COLUMN: Dumplings in Appalachia: Biscuits or noodles?

By Candace Nelson - 12:47 PM


Here's my latest column from the Charleston Gazette-Mail:

When you read the words “chicken & dumplings,” what kind of dish do you envision?

Does the dish feature a thick, creamy broth made by simmering chicken with vegetables and herbs? The dumplings are soft and pillowy, made by dropping spoonfuls of biscuit-like dough into the simmering broth. The dumplings cook in the broth and absorb its flavors, resulting in a rustic and hearty dish that highlights the light and fluffy irregular shaped dumplings.

Or, does the dish feature flat, noodle-like dumplings instead of the fluffy dumplings? The dumplings are rolled out and cut into strips before being added to the chicken broth.

West Virginia is at the cross-section of Appalachia that overlaps both the traditionally southern-style chicken & dumplings and the Pennsylvania Dutch-style chicken & dumplings.

That means it’s possible that images of both of these dishes popped up in your mind. At least, that’s the case for this Yankee West Virginian.

And, of course, there are myriad variations with regional twists and preferences - like serving the dish over mashed potatoes or using Bisquick for quick and easy drop dumplings.

History often credits the Great Depression with the creation of the dish in an effort to stretch a dollar - and chicken carcass. Others may credit French-Canadians, and yet others the Germans.

What is more likely is: Early Appalachian settlers from England, Scotland, Ireland and other parts of Europe brought their culinary traditions to the region, which have adapted and evolved over time.

Many cultures have their own version of a dumpling. Poland has the pierogi. China has the wonton. Italy has gnocchi. Japan has gyoza. Nepal has the momo. India has samosas. Jewish groups have the matzoh ball.

Dumplings are a universal comfort food language. And, the southern United States and northern United States have different preferences.

Early cookbooks help trace the dumpling’s lineage - from Mary Randolph's The Virginia Housewife’s (1836) recipe for "meat dumplins," which is a meat pie pastry that is boiled, to Lettice Bryan’s The Kentucky Housewife’s (1839) recipe for “Suet Dumplings,” which states paste should be rolled out and cut into small squares, or made into small round balls and cooked with the meat with which they are to accompany.
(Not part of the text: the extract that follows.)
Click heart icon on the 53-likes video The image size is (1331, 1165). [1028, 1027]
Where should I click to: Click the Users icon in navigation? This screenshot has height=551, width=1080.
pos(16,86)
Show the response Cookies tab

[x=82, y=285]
“Bryan's recipes seem to straddle the line between dropped dumplings (boiled balls of dough) and rolled dumplings (pastry rolled and cut into thick, flat, wide noodle shapes). These emerged after the Civil War as the two most prominent forms of dumplings in the U.S. Both of them later were incorporated into recipes known as chicken and dumplings, and they define the primary difference between the Northern and Southern variants of the dish,” according to website Serious Eats.

West Virginia straddles the Mason-Dixon Line, which is often the cultural marker of division between the north and south. And its position as the northern-most southern state and southern-most northern state is reflected in its foodways.

Chicken and dumplings has a long-standing history in the Appalachian region, where it has been a beloved comfort food for generations - no matter whether it’s made with rolled dumplings or dropped dumplings.

It is still a practical and filling meal, often adapted to make use of readily available ingredients. Appalachian families often raised their own chickens and grew their own vegetables, making chicken and dumplings a staple dish.

The specific variations of chicken and dumplings found in Appalachia vary from family to family and community to community, reflecting the diverse cultural backgrounds and regional influences.

Chicken and dumplings continue to be cherished in Appalachian cuisine, passing down through generations as a way to connect with the region's culinary heritage and foster a sense of comfort and connection.